Course project: The bulk of the assigned work in this course will consist of creating a program (from scratch; no canned routines allowed!) for computing finite element solutions to differential equations. You will be asked to write and carefully debug portions of the code as we cover relevant topics during the course, then put the parts together to make a finite element code. Towards the end of the course you will be asked to choose several problems from a list to investigate using the code you have written (some may require additional coding). You will then write up the results of your investigations and turn them in during the final exam period. The project will count for about 80% of your final course grade.

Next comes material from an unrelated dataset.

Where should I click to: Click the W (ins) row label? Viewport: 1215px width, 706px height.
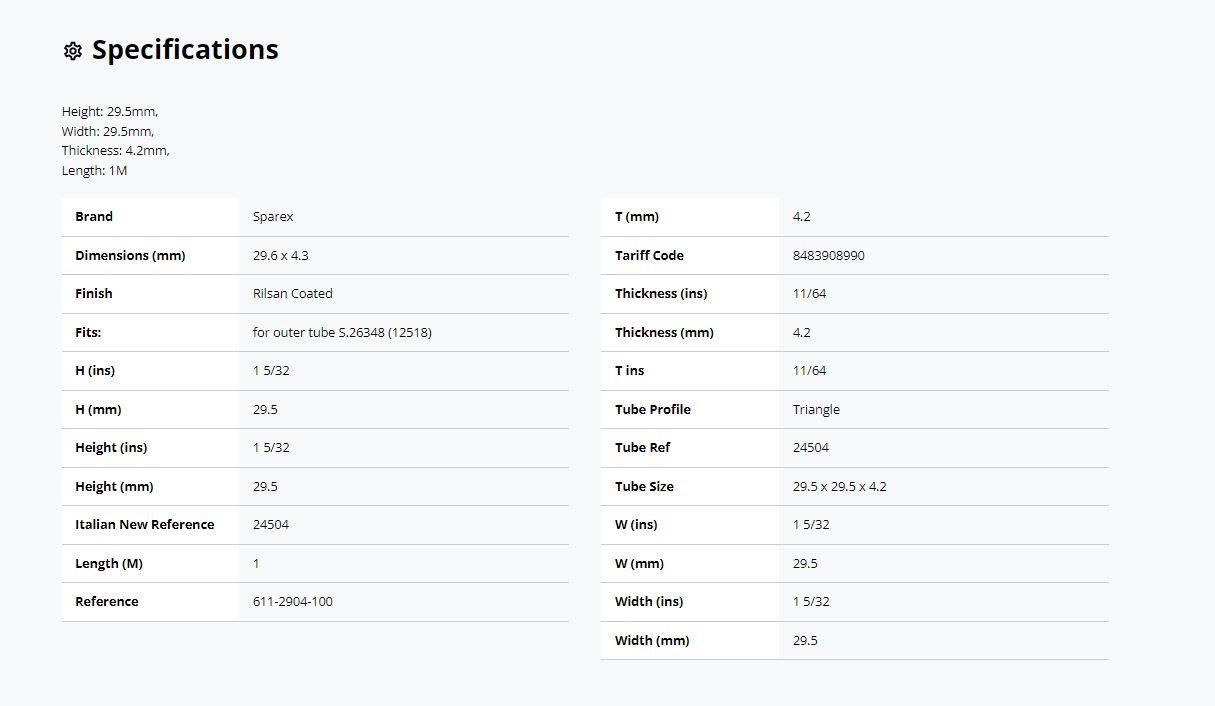coord(636,524)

Homework: There will be regular homework assignments, probably due about every two weeks. They will be worth about 20% of the final grade.

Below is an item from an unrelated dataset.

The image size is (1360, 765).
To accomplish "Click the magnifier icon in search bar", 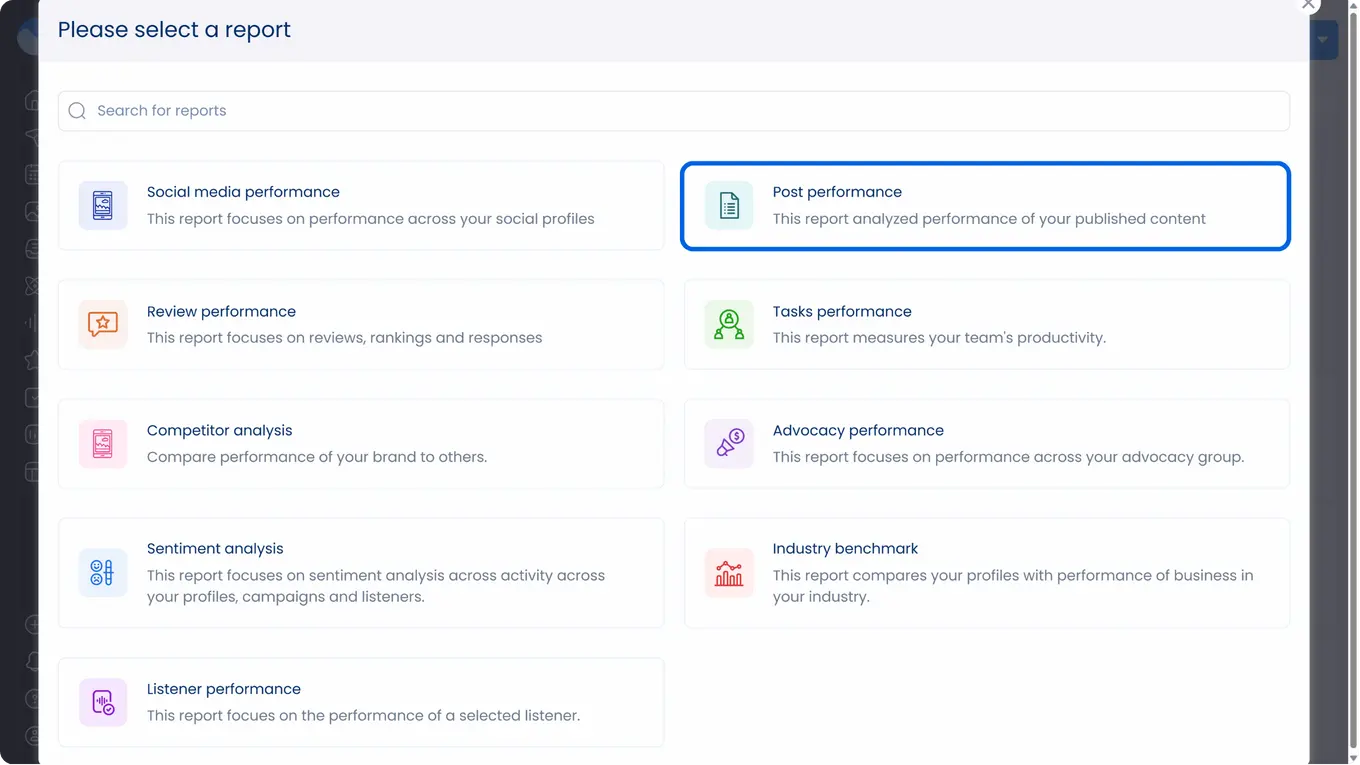I will [77, 111].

Text: There is no required textbook for the course, but I do plan to provide lecture notes covering at least the essential topics listed above. These will become available on the course website in installments as the semester progresses. I can also make a copy available for students to photocopy if this is preferable. I will also provide a list of references covering the essential topics in the course.


Academic integrity: I expect that students will abide by high standards of academic integrity at all times. You may work together on any homework assignments, but I expect that you will write up your answers yourselves (i.e., no direct copying from classmates). You may also consult with your classmates as you write computer codes, but you may not share code. You will be expected to investigate the questions on your final projects without help from others.


Computing resources: Occassionally, I may assign homework problems requiring the use of Matlab. However, the bulk of the computing work in this course will consist of your final project, which you may choose to code in C, Fortran, Matlab, or any other programming language which supports double precision machine arithmetic (I am best able to offer help with the languages listed should you run into trouble). The math department's Instructional Computer Lab in Stimson 206 (www.mathlab.cornell.edu) offers Matlab along with Fortran and C/C++ compilers (and a variety of other software) on relatively up-to-date machines running either Linux or Windows. If you don't have ready access to other computing facilities, I strongly encourage you to take advantage of this lab as they are well prepared to take care of your computing needs for this course.